Being honest, AMD disappointed me, it was my first AMD GPU, that I purchased
after all the pain of nVidia Optimus, and... AMD managed to outdo nVidia in
how shitty they are.

* All cards and models have terrible power usage and heat.

* Drivers, both on Windows and Linux still aren't decently stable, on my Windows I had to switch drivers SEVERAL times depending on what game I wanted to play, because with each game it had a different serious bug.

* AMD software (not just drivers) crash a lot on my machine. No other software behave like that.

* AMD tried to "pretend" they don't have too much power usage, on the 380X case they just put a tiny TDP limit for a beastly GPU, so it all the time keeps throttling due to power limits (even when increasing them... I am looking now for information on how to edit the TDP beyond the card defaults), the 380X TDP is the same as the 380, despite it having double the RAM and having more transistors to power.

- _DATA SEGMENT_:
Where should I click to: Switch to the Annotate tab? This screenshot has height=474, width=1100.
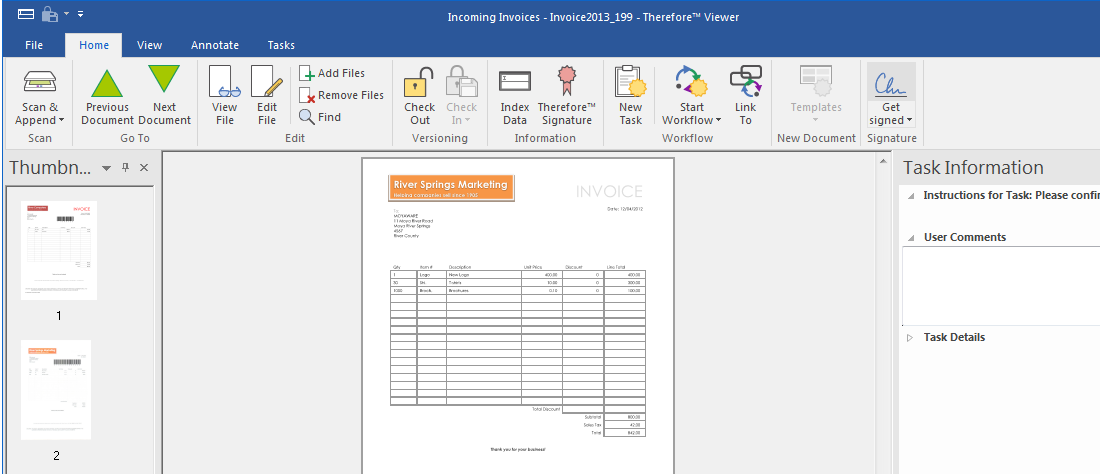[215, 45]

- _EXERCISE REQUIREMENTS_:
1 > Give a short phrase for each bulleted complaint in the AMD GPU post, in order.
2 > Reproduce word for word the stretch of the AMD GPU post from "Being honest, AMD" through "usage and heat.".

- _RESULTS OF THE TASKS_:
1 >
1. Poor power usage and heat on all cards and models
2. Drivers that still aren't decently stable on Windows or Linux
3. AMD software that crashes often
4. A tiny TDP limit on the 380X that keeps it throttling

2 >
Being honest, AMD disappointed me, it was my first AMD GPU, that I purchased
after all the pain of nVidia Optimus, and... AMD managed to outdo nVidia in
how shitty they are.

* All cards and models have terrible power usage and heat.